# spring



## hibiscusmile (Mar 24, 2013)

Looks like spring has sprung! even though it is ice on the lake here, the cardinals are building a nest in the bushes next to my bedroom window, I see them flying past all the time I am on my pc! won't be long and the sound of babies will be waking me up!


----------



## brancsikia339 (Mar 24, 2013)

It's still cold but i went to a pond and caught some marbled salamander larvae and spotted salamanders! No mantids yet, though


----------



## agent A (Mar 24, 2013)

brancsikia339 said:


> It's still cold but i went to a pond and caught some marbled salamander larvae and spotted salamanders! No mantids yet, though


I want some spotted salamanders!!!


----------



## Sticky (Mar 24, 2013)

The redwing blackbirds are here. Its a begining!


----------



## angelofdeathzz (Mar 24, 2013)

Can't wait for all the yellow-brown to turn green, this time of year everything just looks so dead, but thats soon to change, YEAH!

Like you Rebecca the birds chirping away almost always wakes me up before I'm supposed to be up, bless their little hearts... :yawn:


----------



## Crazy4mantis (Mar 24, 2013)

it's 80F here in CA.


----------



## Introvertebrate (Mar 24, 2013)

You're trying to aggravate us aren't you?


----------



## SilentDeviL (Mar 24, 2013)

Yes spring please come ...... I hate winter......


----------



## brancsikia339 (Mar 24, 2013)

agent A said:


> I want some spotted salamanders!!!


I do too. I was on a nature walk so couldnt take any. Gonna go back to a pond one day, though!


----------



## MandellaMandy123 (Mar 24, 2013)

Crazy4mantis said:


> it's 80F here in CA.


76°F here  And all the flowers are blooming!


----------



## patrickfraser (Mar 24, 2013)

WolfPuppy said:


> 76°F here  And all the flowers are blooming!


+1 &amp; +1 It is a beautiful day in southern California. I watered the backyard this morning and the orange tree is in full blossom, my plumeria are getting their first leaves, and I have a blooming cactus.


----------



## Mime454 (Mar 24, 2013)

9-12" of snow today for us in the MO. What spring?


----------



## Plex (Mar 24, 2013)

Snow forcasted for tonight and most of this week here, but yesterday was awkwardly warm and melted our old snow.
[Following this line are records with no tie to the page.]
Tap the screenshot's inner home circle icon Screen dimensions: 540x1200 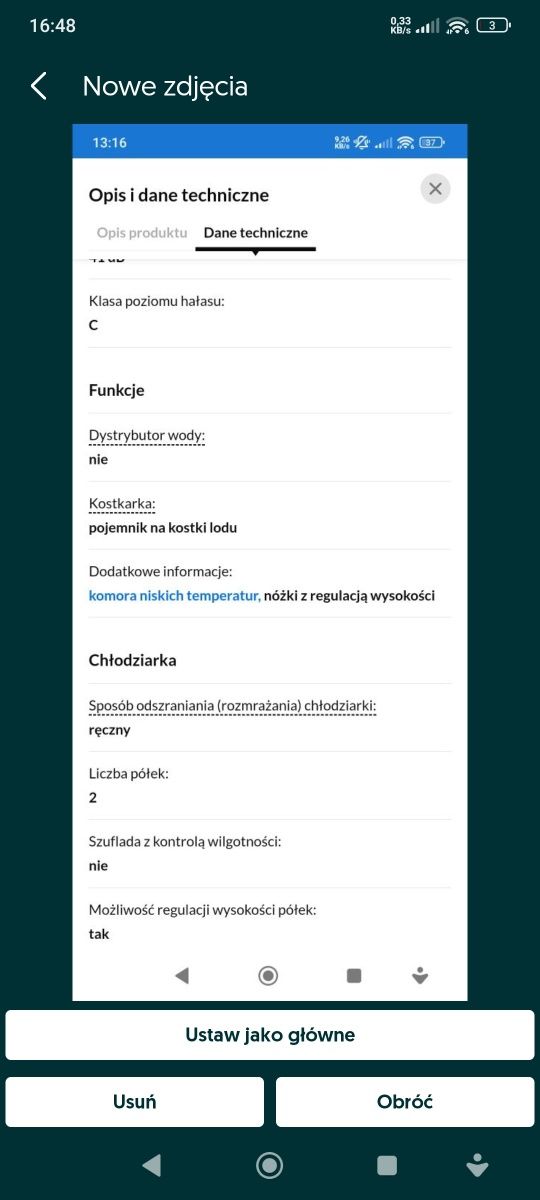click(268, 976)
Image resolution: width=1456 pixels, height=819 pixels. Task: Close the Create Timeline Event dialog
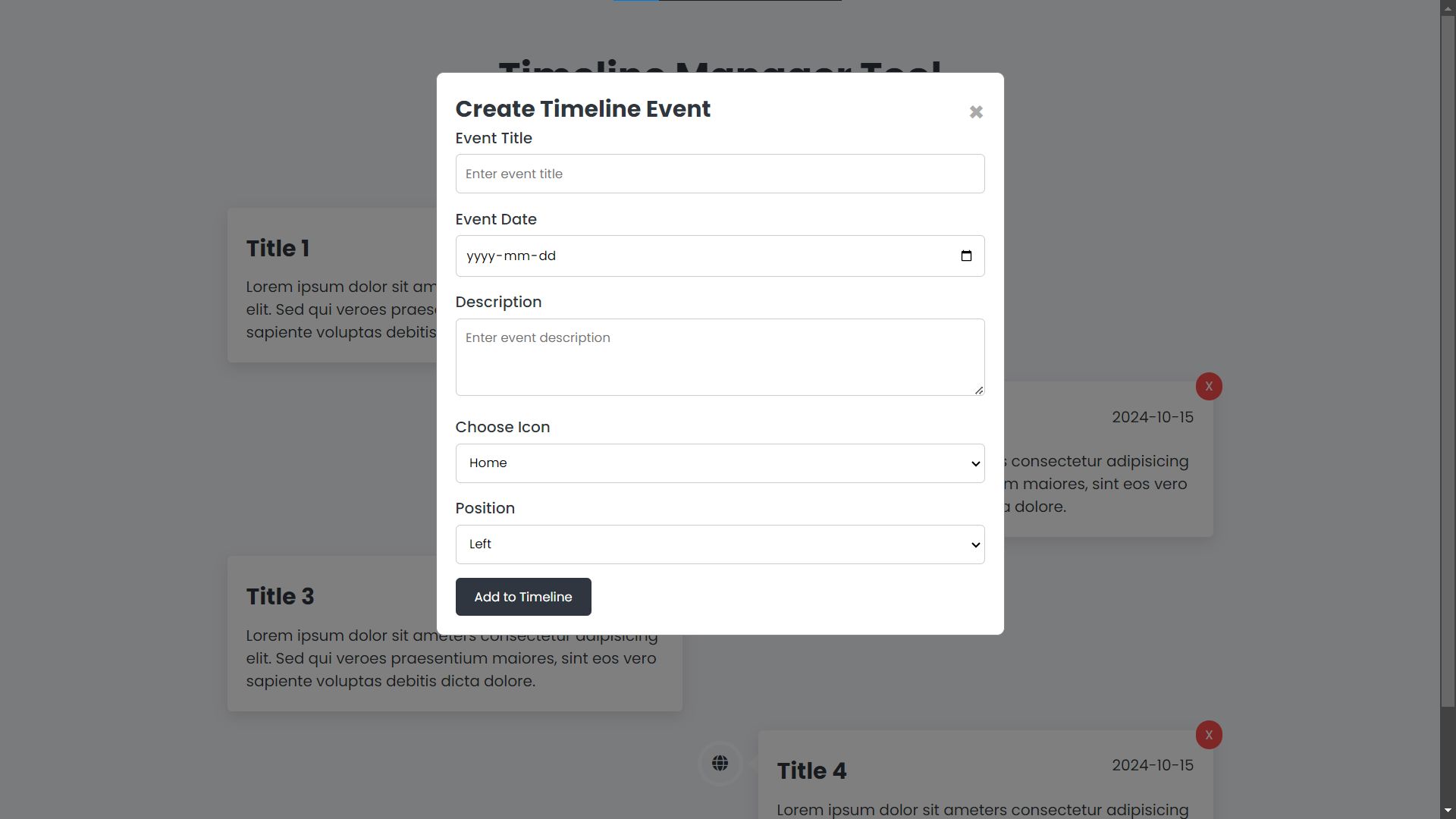point(976,112)
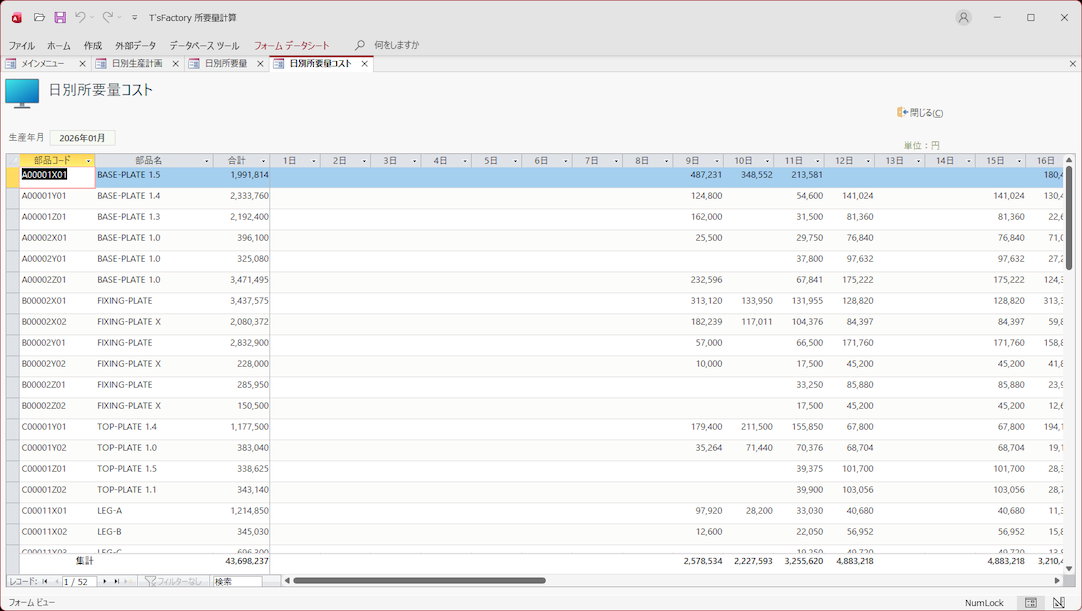The image size is (1082, 611).
Task: Switch to datasheet view icon in status bar
Action: point(1030,603)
So we have two days of spring then back to the white stuff


----------



## brancsikia339 (Mar 24, 2013)

Lucky californians :lol: its 32°F here... flowers just started growing


----------



## brancsikia339 (Mar 24, 2013)

Oh yeah and we have a snow forecast for this week


----------



## twolfe (Mar 24, 2013)

I'm so ready for spring. I wanted snow this winter because it makes for better winter photography. But it's been a long winter. I just got back from a week in Arizona where we had sun most of the time and high temps in the low to mid 80s. So, it was hard to come back to all this snow. I missed some really cold weather and more snow while I was away. There aren't too many signs of spring yet, but the birds have been signing more. We have a lot of snow to melt, and the pond in my backyard and the wetlands behind my house still have ice. It's supposed to be in the low 40s by the end of the week. Looking forward to that.


----------



## Rick (Mar 25, 2013)

What spring? It was 70's and even 81 one day over the last few weeks. Everything was bloomed, my bees were busy, turtles were coming up and then bam it's like winter came back.


----------



## agent A (Mar 25, 2013)

Tammy Wolfe said:


> I'm so ready for spring. I wanted snow this winter because it makes for better winter photography. But it's been a long winter. I just got back from a week in Arizona where we had sun most of the time and high temps in the low to mid 80s. So, it was hard to come back to all this snow. I missed some really cold weather and more snow while I was away. There aren't too many signs of spring yet, but the birds have been signing more. We have a lot of snow to melt, and the pond in my backyard and the wetlands behind my house still have ice. It's supposed to be in the low 40s by the end of the week. Looking forward to that.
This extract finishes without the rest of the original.